Why is there a discontinuity here? I'm not sure if there's an intuitive explanation. Here's a guess that might be totally invalid. The picture is that the electron carries around some excitation of the electromagnetic field with it as it moves, and this excitation must have positive energy. Then if we go to the rest frame of the electron, this energy contributes to the electron's mass by $E = mc^2$.
But now suppose the electron is massless. Then it must be moving at the speed of light, and it's impossible to go into its rest frame. You can try, by accelerating to try to catch up with it, but as you accelerate more and more, the energy in the electromagnetic field will redshift away. If you keep accelerating forever it will vanish entirely! So the contribution to the rest mass is zero.
A: Consider this as a long comment, too.
Electrons and photons are part of the standard model elementary particles, i.e. non composite point particles. They have a fixed invariant mass ( the length of the special relativity four vector), as seen in the table. The standard model encapsulates all the data acquired in particle physics experiments , and using it one can calculate and predict expected interactions , as the success of the discovery of the Higgs particle showed.

I thought that the only reason why electrons had mass was that they interacted with the Higgs field, 

Within the standard model, which is based on quantum field theory, the higgs mechanism gives mass to particles at the time of weak symmetry breaking. In this model, all the particles in the table are described with a field covering all space-time (x,y,z,t), and the vacuum expectation value,VEV, of these fields ** of these fields,except the Higgs field,** is zero. The Higgs field has a VEV of 246 GeV which is part of the mechanism gave mass to all particles  in the table, including the Higgs.
It is necessary to emphasize that the higgs mechanism is not an interaction. Symmetry breaking happened once as the energy of the universe fell due to the expansion at the weak symmetry break point, and the particles acquired a fixed mass at that point. As it is not an interaction it makes no sense to put the higgs mechanism and the electromagnetic interaction on the same footing as far as the fixed mass of particles is concerned.
Extensions and  different models may change these statements, but the main stream model is still the standard model.

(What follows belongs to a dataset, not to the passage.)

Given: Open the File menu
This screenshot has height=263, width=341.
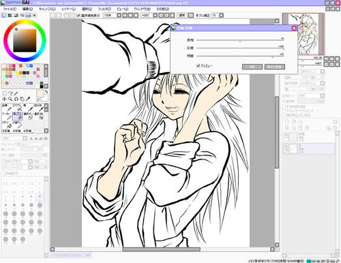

A: From the standard model energy expression of the electromagnetic field and the estimated $r_e \leq 10^{-18}$ m for the electron radius, defined as the radius within which all charge is located, then the electromagnetic contribution to the mass should be at least $\Delta m_e = \frac{e^2}{4\pi\epsilon_0 r_e} \geq ~\sim 1.5 ~ GeV/c^2$. In order to arrive at $m_e = 511 ~ keV/c^2$ the Higgs contribution should be negative and nearly cancel the electromagnetic contribution.